Abstract
Next-generation sequencing technologies have brought a paradigm shift in biology and genomic sequence data has become an integral part of most of studies ranging from biodiversity mapping to designing personalised treatments in cancer and other diseases. Furthermore, attempts are made to map viral and microbial diversity in individual patients/populations. This data provides opportunities to study phylogenetic diversity within and between species of interest. A large number of methods/models are available for gene-based (phylogenetics) and genome-based (phylogenomics) molecular phylogeny analysis (MPA). The typical steps include compilation of data, multiple sequence alignments, derivation of distances using distance-based or character-based models, use of clustering method(s), statistical models to assess tree topology(ies) and analysis of inferred tree(s). However, the time and complexity for MPA depends on the length and number of sequences being analysed. Most of the alignment-based MPA methods cannot be used with increasing genomic data. Attempts are made to develop a few alignment free methods which use information content and/or frequency analysis of k-mers to infer phylogeny.

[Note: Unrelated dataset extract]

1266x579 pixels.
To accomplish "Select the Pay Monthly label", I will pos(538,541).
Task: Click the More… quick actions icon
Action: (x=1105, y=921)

Our group has developed a novel alignment-free method for clustering and phylogenetic analysis, which is based on concept of return time distribution (RTD) of k-mers used in stochastic processing. The RTD and its parameters, mean and sigma are used to derive the distance function. The unique feature of this distance function is that it takes in to account relative order of its components as return times and is shown to perform equally well at varying levels of sequence similarity. Thus, in addition to phylogeny, the method also has applications in typing of viruses and a few servers for typing of Mumps virus, Dengue virus and West nile virus etc. are made available online (
http://bioinfo.net.in). The method has also been tested for MLST typing of bacterial species and development of servers for typing of bacterial species is under progress. The method and its applications in study of diversity of viral and bacterial pathogens will be discussed along with its implications in designing viral vaccines using reverse vaccinology approach.